Le storie di accumulatori compulsivi che si circondano di cani o gatti illudendosi di poterli proteggere, ma poi non sono in grado di prendersene cura. In principio furono i fratelli Collyer. Quando morirono, nella loro casa di New York, trovarono una quantità industriale di oggetti. La sindrome che prese nome da loro riguarda chi accumula cose ma anche animali.
Una patologia dai risvolti inquietanti. «Una pericolosa Arca di Noè», come il titolo del libro di Elisa Silvia Colombo, Paola D’Amico e Emanuela Prato-Previde, presentato, ieri, ad Expo. Quando il circondarsi di troppi animali diventa una malattia? Nel momento in cui non si è in grado di accudirli. Il numero non conta.
L’animal hoarding diventa una forma di maltrattamento, anche se chi la crea non se ne rende conto: una sorta di crudeltà passiva. Vengono interpretate male anche le reazioni e i comportamenti delle vittime. L’accumulatore è convinto di dare loro benessere. Qual è l’identikit di chi è soggetto a questa patologia? Donne, generalmente sole, sui sessant’anni. Un malessere che si manifesta tardi ma che ha radici nel passato. Se si va a rileggere la vita di queste persone si scopre che hanno avuto un’infanzia difficile, spesso sono state vittime di abusi in famiglia e hanno avuto genitori problematici. Il libro racconta anche storie, tutte milanesi, di donne che si sono riempite la casa di animali, soprattutto gatti e cani per una malintesa idea di pet therapy. Amori morbosi, malati. Dove l’aguzzino è anche vittima. Psicosi, ossessioni che stanno diventando sempre più frequenti. Con chi vede che volta il viso dall’altra parte. E pensa che, in fondo, non sia così importante battersi per i diritti degli animali. Questa volta, davvero i soggetti più deboli.

◇ ◇ ◇ ◇ ◇

Consegna:
Aggiorna il testo sugli accumulatori di animali riscrivendo il passo da "Le storie di" a "ma anche animali.", con "quantità enorme" al posto di "quantità industriale".

Sezione dati:
◇ ◇ ◇ ◇ ◇

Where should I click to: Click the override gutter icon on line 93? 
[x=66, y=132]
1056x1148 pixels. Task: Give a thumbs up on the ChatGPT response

◇ ◇ ◇ ◇ ◇

Ecco la soluzione:
Le storie di accumulatori compulsivi che si circondano di cani o gatti illudendosi di poterli proteggere, ma poi non sono in grado di prendersene cura. In principio furono i fratelli Collyer. Quando morirono, nella loro casa di New York, trovarono una quantità enorme di oggetti. La sindrome che prese nome da loro riguarda chi accumula cose ma anche animali.